## Passage to read
....

Boys Get A Harsh Lesson In Fire Safety Fire Official Says More Kids Playing With Flammables
Nothing happened the first time the two boys tried to light a tiki torch in the back yard of an East Central home on Monday.
The second time, the torch exploded. Flaming denatured alcohol splashed onto the 11-year-old and his 12-year-old friend.
Panicked and on fire, the older boy ran. His injured friend raced after him, helped strip off his burning shirt, then rushed him into a cold shower.
“If you think about what he did - there are adults who would not have that much sense or composure in a situation like that,” said Lt. Mike Zambryski, the Spokane Fire Department investigator who handled the case.
The younger boy suffered first- and second-degree burns. He was treated and released from Holy Family Hospital.
The 12-year-old received second- and third-degree burns on his left arm and face, and parts of his chest and back. He is in stable condition at Harborview Medical Center in Seattle, but will need reconstructive surgery on his left ear, Zambryski said.
The accident is part of a disturbing trend of kids playing with more volatile and explosive substances, the investigator said.
“It used to be kids would take lighters and matches and burn paper or leaves,” said Zambryski, who’s been a firefighter and paramedic for 21 years.
“Now we have propane torches and flammable liquids. We had a house fire on West Francis last year where two juveniles poured gasoline on the floor and lit it. It was a duplex and people were sleeping in the other half,” Zambryski said.
On Thursday morning, someone left a propane torch burning on a wooden support for playground equipment at Roosevelt Elementary School. Zambryski thinks the torch was left by a juvenile.
While the number of juveniles arrested for fire-related crimes dropped slightly in 1997 from the previous year - from 14 to 12 - those statistics don’t include the boy who needs skin grafts because his leg was burned while playing with lighter fluid.

....

## Provided records

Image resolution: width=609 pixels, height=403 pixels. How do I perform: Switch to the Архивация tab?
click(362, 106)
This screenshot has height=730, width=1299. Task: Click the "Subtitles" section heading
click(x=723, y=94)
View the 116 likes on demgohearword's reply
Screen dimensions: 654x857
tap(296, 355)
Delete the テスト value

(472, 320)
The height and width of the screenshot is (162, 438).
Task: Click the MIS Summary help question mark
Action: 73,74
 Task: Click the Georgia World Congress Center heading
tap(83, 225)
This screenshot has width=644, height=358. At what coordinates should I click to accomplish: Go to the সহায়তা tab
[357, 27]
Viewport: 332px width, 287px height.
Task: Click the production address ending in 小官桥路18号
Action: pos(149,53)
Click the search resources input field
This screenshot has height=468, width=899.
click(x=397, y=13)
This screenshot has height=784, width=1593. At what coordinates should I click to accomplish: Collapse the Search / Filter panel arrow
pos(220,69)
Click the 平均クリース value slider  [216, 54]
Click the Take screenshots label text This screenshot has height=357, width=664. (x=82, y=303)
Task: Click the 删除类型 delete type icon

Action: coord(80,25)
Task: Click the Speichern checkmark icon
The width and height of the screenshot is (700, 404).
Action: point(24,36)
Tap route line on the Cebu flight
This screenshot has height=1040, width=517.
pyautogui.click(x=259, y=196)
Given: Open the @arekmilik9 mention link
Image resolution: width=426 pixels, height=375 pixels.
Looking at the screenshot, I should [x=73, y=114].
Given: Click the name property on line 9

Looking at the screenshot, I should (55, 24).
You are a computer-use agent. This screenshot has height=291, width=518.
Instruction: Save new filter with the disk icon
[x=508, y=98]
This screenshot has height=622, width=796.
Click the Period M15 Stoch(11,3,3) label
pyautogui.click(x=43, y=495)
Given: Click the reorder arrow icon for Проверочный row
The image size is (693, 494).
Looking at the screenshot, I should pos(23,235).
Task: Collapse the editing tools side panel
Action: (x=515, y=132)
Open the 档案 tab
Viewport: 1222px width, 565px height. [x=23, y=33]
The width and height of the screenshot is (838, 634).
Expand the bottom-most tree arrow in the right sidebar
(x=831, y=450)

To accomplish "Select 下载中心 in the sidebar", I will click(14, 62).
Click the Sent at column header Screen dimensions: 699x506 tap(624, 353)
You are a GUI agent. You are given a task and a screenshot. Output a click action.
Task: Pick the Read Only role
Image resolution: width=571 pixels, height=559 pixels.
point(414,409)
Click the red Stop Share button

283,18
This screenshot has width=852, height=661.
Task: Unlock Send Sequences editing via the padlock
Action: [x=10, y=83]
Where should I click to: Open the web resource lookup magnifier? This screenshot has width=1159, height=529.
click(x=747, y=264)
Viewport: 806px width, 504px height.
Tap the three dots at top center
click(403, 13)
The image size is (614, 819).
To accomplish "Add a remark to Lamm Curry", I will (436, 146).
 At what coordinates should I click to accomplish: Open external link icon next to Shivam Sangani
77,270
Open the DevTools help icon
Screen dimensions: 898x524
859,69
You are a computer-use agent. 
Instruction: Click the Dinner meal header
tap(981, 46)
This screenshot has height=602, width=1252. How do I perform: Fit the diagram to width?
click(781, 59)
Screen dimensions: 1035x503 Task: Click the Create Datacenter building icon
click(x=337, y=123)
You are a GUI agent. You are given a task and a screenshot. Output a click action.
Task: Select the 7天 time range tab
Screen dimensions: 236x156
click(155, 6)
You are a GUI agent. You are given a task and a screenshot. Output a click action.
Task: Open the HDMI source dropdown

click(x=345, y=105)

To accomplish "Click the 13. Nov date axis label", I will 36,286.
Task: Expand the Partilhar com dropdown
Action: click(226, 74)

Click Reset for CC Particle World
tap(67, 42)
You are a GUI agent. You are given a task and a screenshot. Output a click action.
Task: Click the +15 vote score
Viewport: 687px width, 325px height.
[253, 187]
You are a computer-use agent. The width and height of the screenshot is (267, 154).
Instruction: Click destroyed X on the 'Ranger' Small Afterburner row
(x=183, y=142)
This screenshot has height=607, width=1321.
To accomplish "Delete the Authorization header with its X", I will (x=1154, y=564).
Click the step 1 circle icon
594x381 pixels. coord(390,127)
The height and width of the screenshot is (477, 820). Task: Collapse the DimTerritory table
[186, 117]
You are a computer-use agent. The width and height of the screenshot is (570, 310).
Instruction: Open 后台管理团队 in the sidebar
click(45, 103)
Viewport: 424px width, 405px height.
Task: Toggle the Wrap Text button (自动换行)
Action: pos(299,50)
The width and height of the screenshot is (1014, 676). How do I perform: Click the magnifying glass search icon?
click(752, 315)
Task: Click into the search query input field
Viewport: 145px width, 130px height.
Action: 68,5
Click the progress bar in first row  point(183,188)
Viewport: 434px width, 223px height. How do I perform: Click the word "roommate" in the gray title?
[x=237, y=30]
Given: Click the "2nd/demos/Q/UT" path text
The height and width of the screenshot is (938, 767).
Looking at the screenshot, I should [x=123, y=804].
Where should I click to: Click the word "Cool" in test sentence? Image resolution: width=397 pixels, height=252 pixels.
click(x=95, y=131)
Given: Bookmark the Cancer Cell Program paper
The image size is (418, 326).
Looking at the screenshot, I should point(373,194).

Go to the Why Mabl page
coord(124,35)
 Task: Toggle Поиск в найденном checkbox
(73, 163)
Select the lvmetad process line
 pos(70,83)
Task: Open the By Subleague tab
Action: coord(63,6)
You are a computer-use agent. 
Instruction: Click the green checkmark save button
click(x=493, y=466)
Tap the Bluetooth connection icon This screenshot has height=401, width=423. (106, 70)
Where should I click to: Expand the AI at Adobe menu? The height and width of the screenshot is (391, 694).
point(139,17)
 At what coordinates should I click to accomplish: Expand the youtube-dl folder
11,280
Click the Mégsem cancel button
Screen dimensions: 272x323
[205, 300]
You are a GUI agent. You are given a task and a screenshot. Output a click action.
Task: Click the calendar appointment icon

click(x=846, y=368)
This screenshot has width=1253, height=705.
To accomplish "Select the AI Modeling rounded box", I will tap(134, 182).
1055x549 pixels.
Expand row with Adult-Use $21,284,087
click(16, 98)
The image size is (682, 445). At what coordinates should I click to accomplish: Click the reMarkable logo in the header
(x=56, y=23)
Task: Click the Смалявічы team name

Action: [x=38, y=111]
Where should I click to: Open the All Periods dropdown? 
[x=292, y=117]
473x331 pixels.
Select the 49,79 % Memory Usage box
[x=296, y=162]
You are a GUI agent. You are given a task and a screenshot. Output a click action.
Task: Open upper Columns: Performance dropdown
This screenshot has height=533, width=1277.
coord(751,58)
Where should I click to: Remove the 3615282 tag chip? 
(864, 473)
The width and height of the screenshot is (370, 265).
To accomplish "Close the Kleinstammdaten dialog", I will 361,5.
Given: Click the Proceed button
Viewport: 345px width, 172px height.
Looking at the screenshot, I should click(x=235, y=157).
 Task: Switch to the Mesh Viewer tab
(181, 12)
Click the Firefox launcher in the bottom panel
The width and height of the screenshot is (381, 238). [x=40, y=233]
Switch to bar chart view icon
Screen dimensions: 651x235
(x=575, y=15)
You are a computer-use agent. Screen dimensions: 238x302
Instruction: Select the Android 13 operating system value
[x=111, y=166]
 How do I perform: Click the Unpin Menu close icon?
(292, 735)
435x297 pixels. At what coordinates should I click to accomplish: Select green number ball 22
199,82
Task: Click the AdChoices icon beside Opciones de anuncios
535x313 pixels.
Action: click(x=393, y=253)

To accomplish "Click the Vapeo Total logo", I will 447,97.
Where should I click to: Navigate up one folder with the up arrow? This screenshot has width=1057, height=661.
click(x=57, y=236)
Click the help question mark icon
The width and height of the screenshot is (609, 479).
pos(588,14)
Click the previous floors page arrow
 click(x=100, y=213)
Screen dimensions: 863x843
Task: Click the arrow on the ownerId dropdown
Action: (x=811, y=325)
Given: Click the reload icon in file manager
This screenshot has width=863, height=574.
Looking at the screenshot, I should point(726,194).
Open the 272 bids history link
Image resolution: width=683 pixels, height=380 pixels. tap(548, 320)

....

## Task 1
According to the fire safety article, which parts of the 12-year-old's body were burned?
## Task 2
Carry the fire safety article forward, beginning after its final sentence.
The records are separate material and have no connection to the fire safety article.

## Final answer 1
His left arm, his face, parts of his chest and parts of his back.

## Final answer 2
They also don’t include the seven boys caught using aerosol cans as miniature flame-throwers. They will be counseled by Zambryski, but they could have been charged with felonies.
“I don’t know where they are picking this up from - the movies maybe,” he said.
Zambryski said he doesn’t know how to combat the trend.
“I know it is difficult for working parents to keep track of their kids, and I think the Fire Department works real hard to keep on top of this (through education),” he said. “I don’t know what the answer is.”
Education could have played a role in the tiki torch accident.
The older boy ran, Zambryski said. When the fire department makes its visits to schools, it teaches kids to stop, drop and roll, thus extinguishing the fire as quickly as possible.
The boys used denatured alcohol in a torch designed for oil, Zambryski said. When lit, vapor from the alcohol expanded and burst the seams of the torch’s oil container, he said.
Juveniles and parents also may not know what penalties they face until it’s too late. A 12-year-old who set a shed on fire in a Hillyard hazardous waste dump in 1996 was convicted of first-degree arson. He was sentenced to time in juvenile detention. His parents were sent a $10,000 firefighting bill.
“If we find the kid who did it, the parents will be responsible,” Zambryski said.